In skipping the three-day early portion, Pederson said that he wanted to give players additional rest coming off the long season. But most of the players who would have been at those workouts hadn't even played in the Super Bowl. It's difficult to run practices with small numbers, but many coaches relish any opportunity to work with new faces.
Many of those new faces have been asked to take on larger roles considering the Eagles' injury woes.
On the first day of training camp, Pederson said about practice, "I can't let things slide out here." The first session was filled with pre-snap penalties, and that was a consistent theme throughout camp.
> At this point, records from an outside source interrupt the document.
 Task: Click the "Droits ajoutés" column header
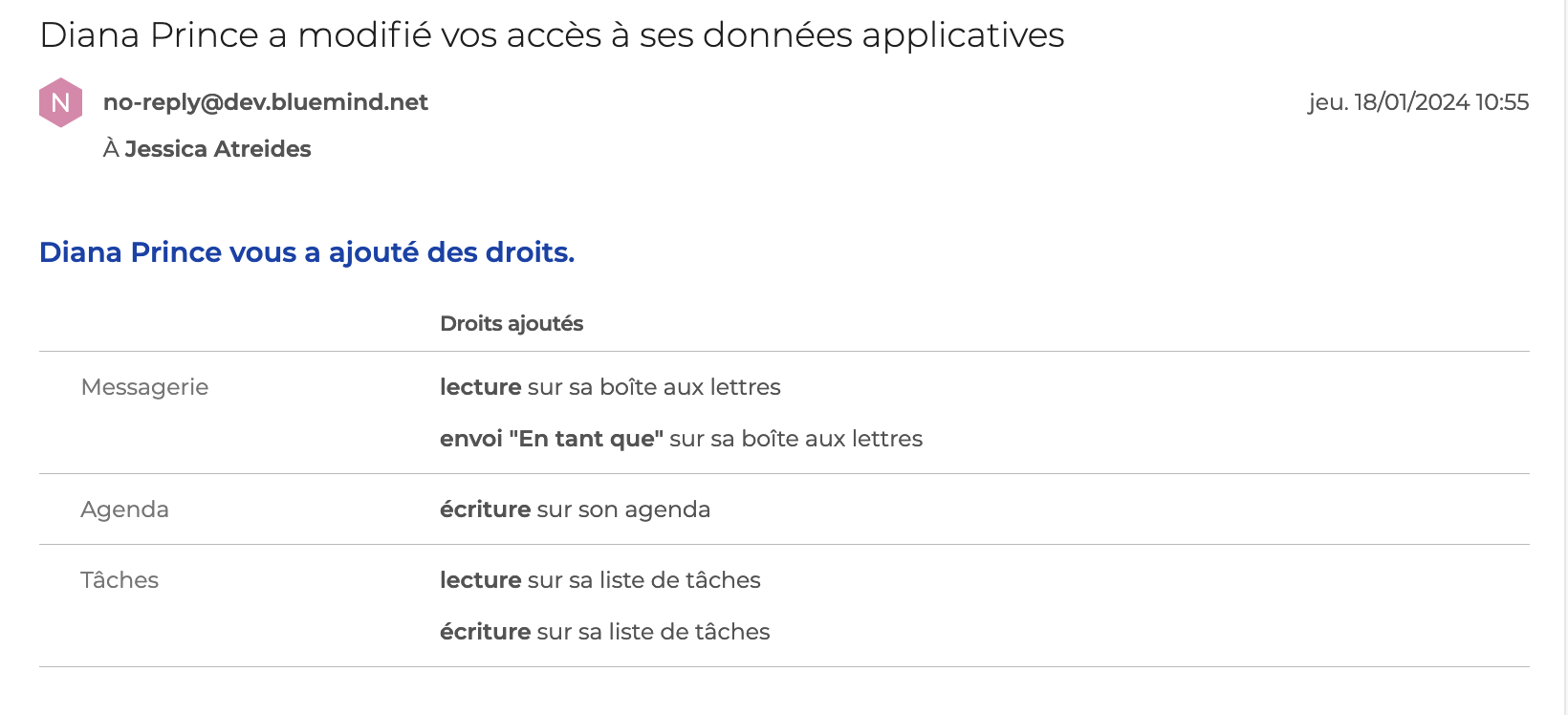(512, 324)
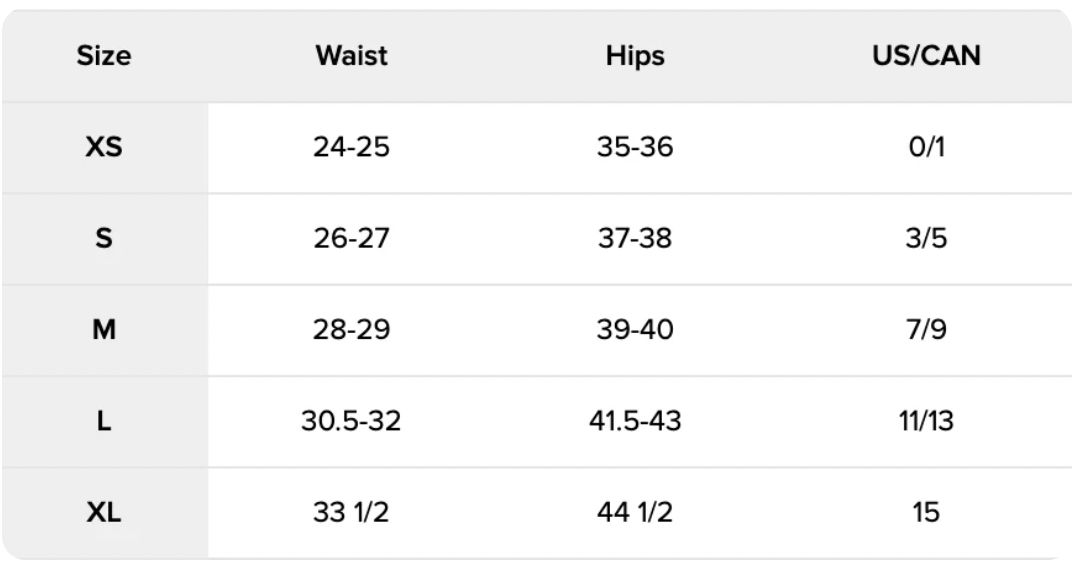The height and width of the screenshot is (566, 1076).
Task: Click hips value 35-36
Action: (637, 148)
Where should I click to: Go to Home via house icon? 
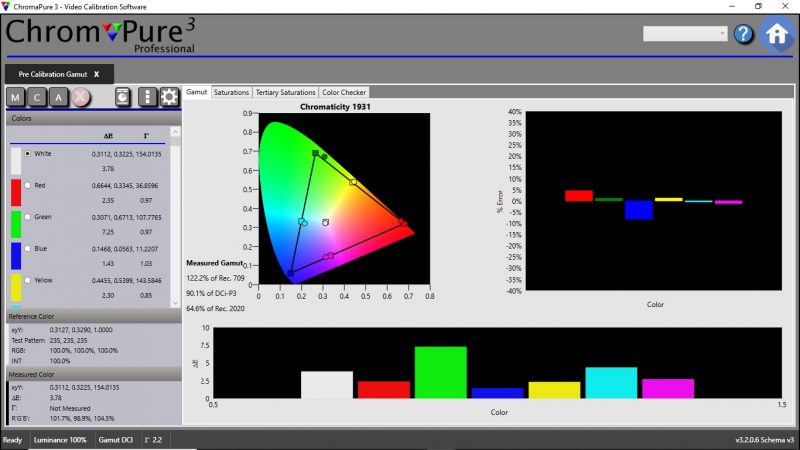pos(777,34)
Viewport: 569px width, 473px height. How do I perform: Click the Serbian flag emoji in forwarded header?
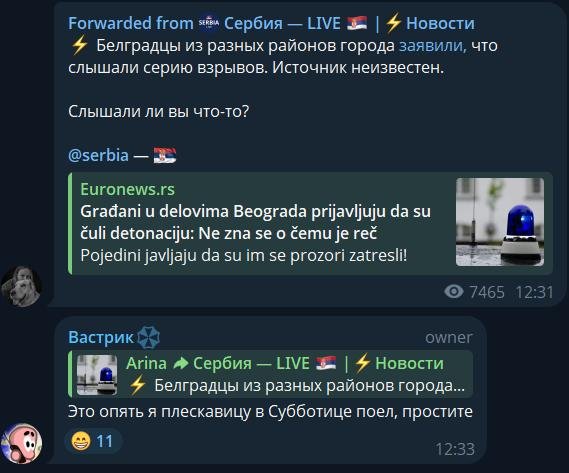pos(357,23)
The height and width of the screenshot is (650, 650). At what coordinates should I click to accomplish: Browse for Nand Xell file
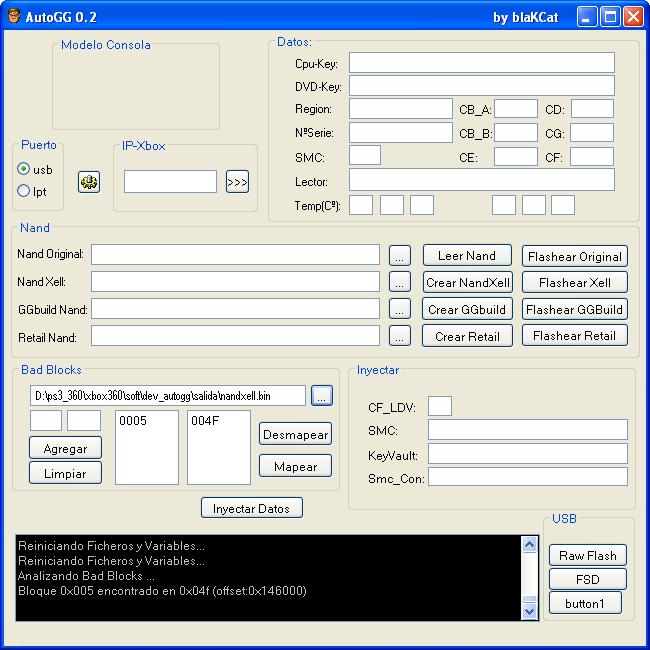tap(400, 282)
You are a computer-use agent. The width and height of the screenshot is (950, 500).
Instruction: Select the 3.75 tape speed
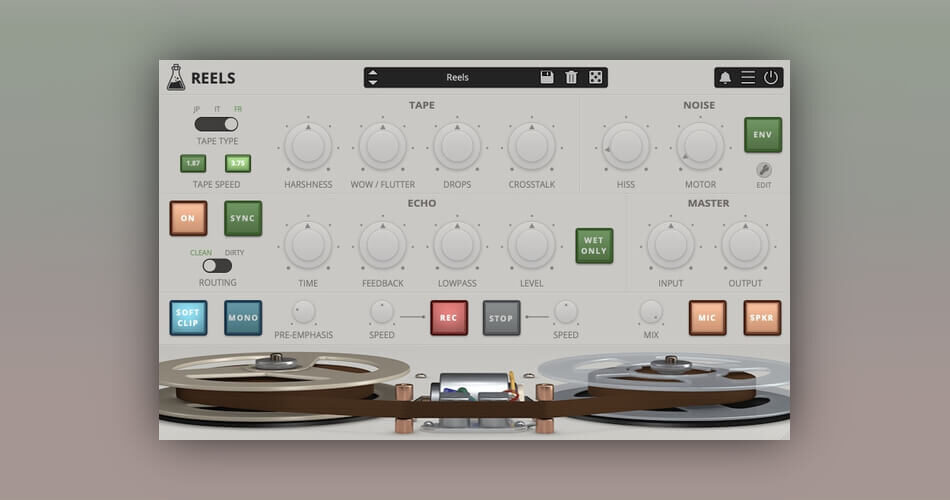point(238,163)
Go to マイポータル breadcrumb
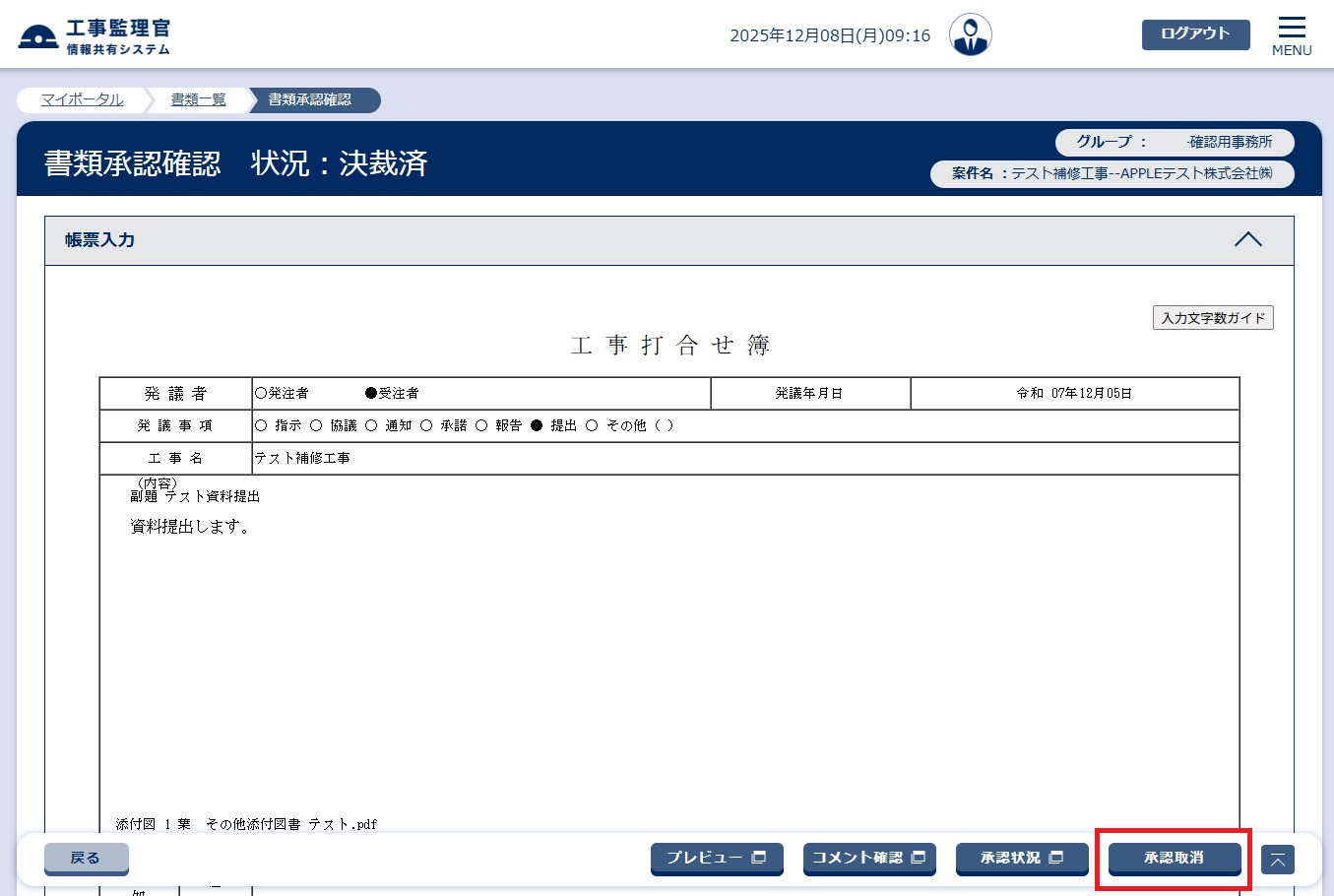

The Eagles have cleaned up some of their mistakes in recent weeks, but presnap penalties were a problem for more than the first month of the season.
On Aug. 7, about two weeks into camp, the Eagles were scheduled to wear pads. But Pederson allowed the players to wear shorts and shells instead because he said that he had been pleased with the effort and that he didn't need to push them with temperatures in the 90s. He had one fewer practice with tackling periods and cut at least another session short.
It adds up.
Pederson pushed the team in what players described as an atypically difficult practice on Aug. 28 – clearly in response to the first three preseason games in which the Eagles lost by a combined score of 73-34 – but was it too little too late?
Pederson pushed almost every right button during 2017. He didn't panic after the Week 2 loss to the Chiefs. He was the picture of poise after Carson Wentz was lost for the season. He listened to his players when they asked for padded practices before the postseason, for instance. And he played the underdog card to perfection.
But he has seemingly been unable to adjust to this season's narrative. The "Embrace the Target" shirts that were given out to every player at the start of camp acknowledged their new status, but every season is its own entity. It took two games and a loss to the lowly Bucs for that slogan to lose its meaning.
After the Eagles coughed up a fourth-quarter lead to the Panthers last month, Pederson said that he told the players, "Nobody on the outside world is giving us a chance to do much of anything. Pressure's off, so we can go play, have fun, and just relax."
Did anyone underestimate the reigning champs? If anything, the pressure was ramped up. And for the most part, the Eagles have crumbled under it since those comments. In the losses since then, Pederson has mostly repeated the cliche about looking in the mirror.
He isn't going to publicly call out the players, and understandably so. But there has been no indication that he has altered his approach behind the scenes. Giving the players off on Thanksgiving – while the Giants practiced – may be Pederson's attempt to alter the process.
The best coaches adapt to the ever-changing winds of a season. Pederson has gotten more wrong than right over the last nine months. Something must change if the Eagles, still more than mathematically alive, are to play the final month with meaning.